Magnesium for acute management of atrial fibrillation
Magnesium's electrophysiologic effects on the heart may make it a safe, effective treatment for acute atrial fibrillation, according to a recent study.
Researchers at the University of Toronto in Ontario examined randomized, controlled trials that compared magnesium with placebo or antiarrhythmic agents in adults presenting with atrial fibrillation that was not postoperative in nature. Trials were obtained from nine databases searched through June 2005 and from abstracts presented at cardiology meetings over the past 10 years. The primary outcomes measured were successful achievement of rate and rhythm control and overall response, while secondary outcomes were time to response and risk for major adverse effects. The results were published in the June 15 Journal of the American College of Cardiology.

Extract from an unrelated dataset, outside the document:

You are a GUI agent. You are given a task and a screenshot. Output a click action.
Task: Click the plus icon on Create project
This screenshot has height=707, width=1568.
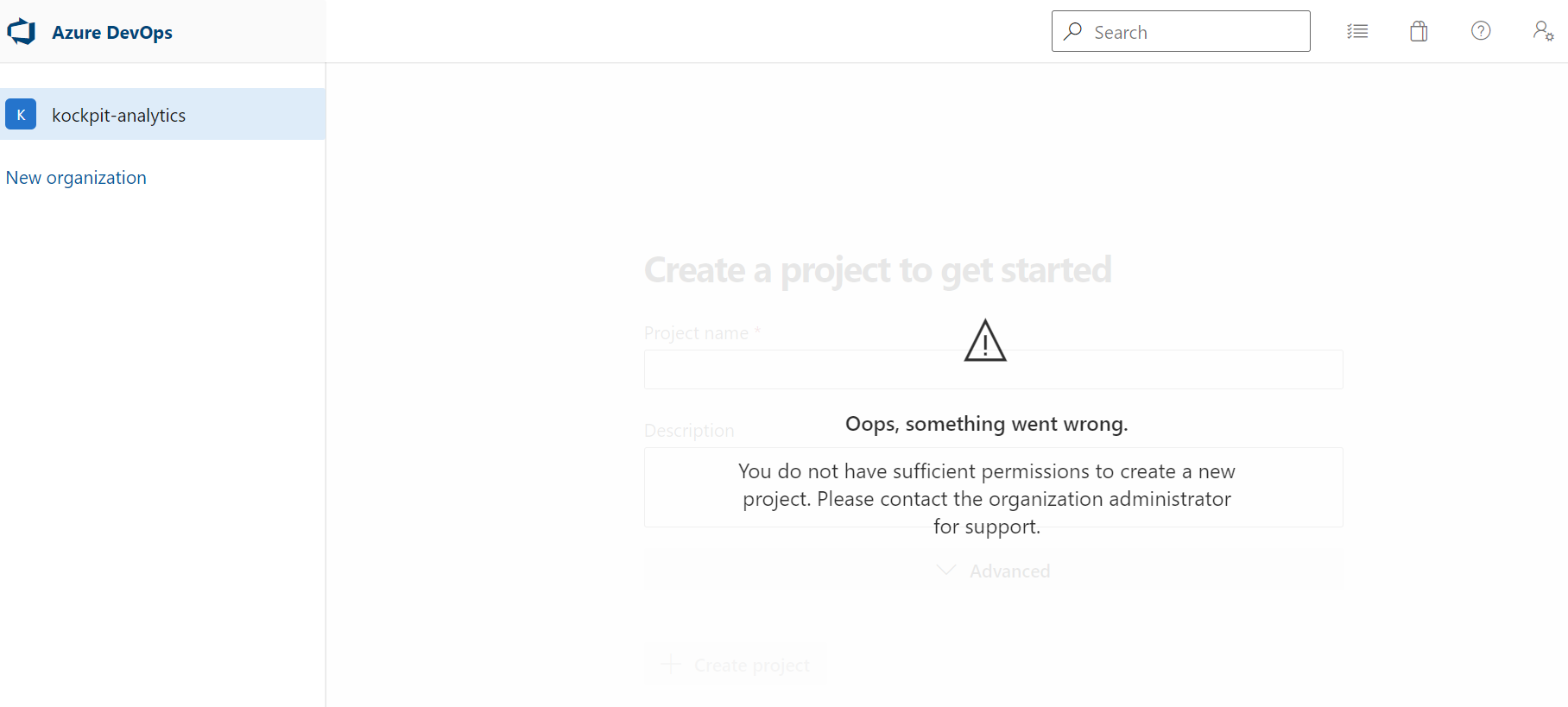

The authors found that magnesium helped achieve rate and rhythm control in affected patients (odds ratios, 1.96 [95% CI, 1.24 to 3.08] and 1.60 [CI, 1.07 to 2.39], respectively). Overall response was seen in 86% of patients who received magnesium versus 56% of controls (odds ratio, 4.61 [CI, 2.67 to 7.96]), and patients in the former group responded more quickly to therapy. Risk for major adverse effects was similar in the magnesium and placebo groups (relative risk, 0.85 [CI, 0.44 to 1.61]).

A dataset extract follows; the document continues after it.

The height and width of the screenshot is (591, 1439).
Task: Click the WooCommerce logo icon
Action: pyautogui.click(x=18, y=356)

The authors pointed out the advantages of magnesium for atrial fibrillation, noting that it “is inexpensive, easy to use and titrate, and widely available for immediate use in every clinical unit.” However, they also stressed that the studies they analyzed were small and mostly of medium rather than high quality, and that meta-analysis may have overestimated magnesium's clinical efficacy.

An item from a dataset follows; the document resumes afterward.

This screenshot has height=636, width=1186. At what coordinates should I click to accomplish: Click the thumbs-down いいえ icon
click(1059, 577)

Resident work-hour limits don't harm patient care, studies find
Two studies published online by Annals of Internal Medicine in July found that the Accreditation Council of Graduate Medical Education's 2003 regulations limiting residents' work hours have not adversely affected patient care.
In the first study, researchers examined the records of patients at 551 hospitals involved in the Healthcare Cost and Utilization Project's Nationwide Inpatient Survey between January 2001 and December 2004. Patients were classified as receiving medical or surgical care at teaching or nonteaching hospitals.
The researchers compared inpatient mortality rates before and after July 2003, when the work-hour rules took effect. In the 1,268,738 medical patients, the new rules were associated with a decrease of 0.25% in the absolute mortality rate (P= 0.043) and a decrease of 3.75% in the relative risk for death. The rules seemed to have the largest effect on mortality in medical patients older than age 80 (change, –0.71%; P= 0.005) and in medical patients with severe infections (change, –0.66%; P= 0.007). No mortality rate difference was seen in the 243,207 surgical patients studied.
In the second study, which involved a single hospital, researchers examined changes in overall outcome before and after the work-hour rules took effect. They studied 14,260 patients discharged from the hospital's teaching service and 6,664 patients discharged from the nonteaching service between July 2002 and June 2004. After the rules were implemented, patients in the first group had greater improvements in three of seven outcome measures: intensive care unit use, discharge to home or a rehab facility and pharmacist interventions to prevent medication errors. Changes in the other outcome measures—length of hospital stay, readmission rate over 30 days, adverse drug interactions and in-hospital mortality rate—were similar between the two groups.
An editorial that accompanied the studies said that while they add to the body of evidence showing that work-hour limits don't hurt patients' outcomes, the full impact of the rules on patients, families and other health care workers is not yet known. “Most important, the implications of the new rules for the adequacy of education and training remain uncertain,” the editorialists wrote.